### Exercise details:
Print the data below exactly, but only the lines from the one containing "This screenshot has width=617, height=351." down to the one containing "The width and height of the screenshot is (243, 211).", inclusive.

### Records:
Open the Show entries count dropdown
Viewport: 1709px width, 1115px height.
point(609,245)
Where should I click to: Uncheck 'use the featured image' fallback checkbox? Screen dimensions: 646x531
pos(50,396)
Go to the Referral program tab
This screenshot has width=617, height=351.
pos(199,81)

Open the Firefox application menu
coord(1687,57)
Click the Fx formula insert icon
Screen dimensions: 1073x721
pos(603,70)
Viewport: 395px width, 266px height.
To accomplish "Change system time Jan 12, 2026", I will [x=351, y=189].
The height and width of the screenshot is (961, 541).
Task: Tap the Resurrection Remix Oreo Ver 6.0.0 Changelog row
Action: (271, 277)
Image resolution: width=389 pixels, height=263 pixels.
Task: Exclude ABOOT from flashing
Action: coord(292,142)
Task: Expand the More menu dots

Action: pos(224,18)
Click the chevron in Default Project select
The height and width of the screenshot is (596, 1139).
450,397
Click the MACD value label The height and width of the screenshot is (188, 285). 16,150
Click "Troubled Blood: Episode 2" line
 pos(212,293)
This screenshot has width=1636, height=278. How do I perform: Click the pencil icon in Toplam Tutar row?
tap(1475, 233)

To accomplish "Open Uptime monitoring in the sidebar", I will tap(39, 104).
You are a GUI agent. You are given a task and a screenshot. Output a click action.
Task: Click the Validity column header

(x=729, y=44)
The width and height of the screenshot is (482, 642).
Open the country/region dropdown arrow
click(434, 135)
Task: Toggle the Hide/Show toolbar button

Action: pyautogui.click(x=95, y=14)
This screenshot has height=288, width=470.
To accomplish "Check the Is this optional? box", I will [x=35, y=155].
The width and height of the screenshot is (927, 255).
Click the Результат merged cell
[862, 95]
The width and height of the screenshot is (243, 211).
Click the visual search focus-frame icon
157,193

### The answer:
This screenshot has width=617, height=351.
pos(199,81)

Open the Firefox application menu
coord(1687,57)
Click the Fx formula insert icon
Screen dimensions: 1073x721
pos(603,70)
Viewport: 395px width, 266px height.
To accomplish "Change system time Jan 12, 2026", I will [x=351, y=189].
The height and width of the screenshot is (961, 541).
Task: Tap the Resurrection Remix Oreo Ver 6.0.0 Changelog row
Action: (271, 277)
Image resolution: width=389 pixels, height=263 pixels.
Task: Exclude ABOOT from flashing
Action: coord(292,142)
Task: Expand the More menu dots

Action: pos(224,18)
Click the chevron in Default Project select
The height and width of the screenshot is (596, 1139).
450,397
Click the MACD value label The height and width of the screenshot is (188, 285). 16,150
Click "Troubled Blood: Episode 2" line
 pos(212,293)
This screenshot has width=1636, height=278. How do I perform: Click the pencil icon in Toplam Tutar row?
tap(1475, 233)

To accomplish "Open Uptime monitoring in the sidebar", I will tap(39, 104).
You are a GUI agent. You are given a task and a screenshot. Output a click action.
Task: Click the Validity column header

(x=729, y=44)
The width and height of the screenshot is (482, 642).
Open the country/region dropdown arrow
click(434, 135)
Task: Toggle the Hide/Show toolbar button

Action: pyautogui.click(x=95, y=14)
This screenshot has height=288, width=470.
To accomplish "Check the Is this optional? box", I will [x=35, y=155].
The width and height of the screenshot is (927, 255).
Click the Результат merged cell
[862, 95]
The width and height of the screenshot is (243, 211).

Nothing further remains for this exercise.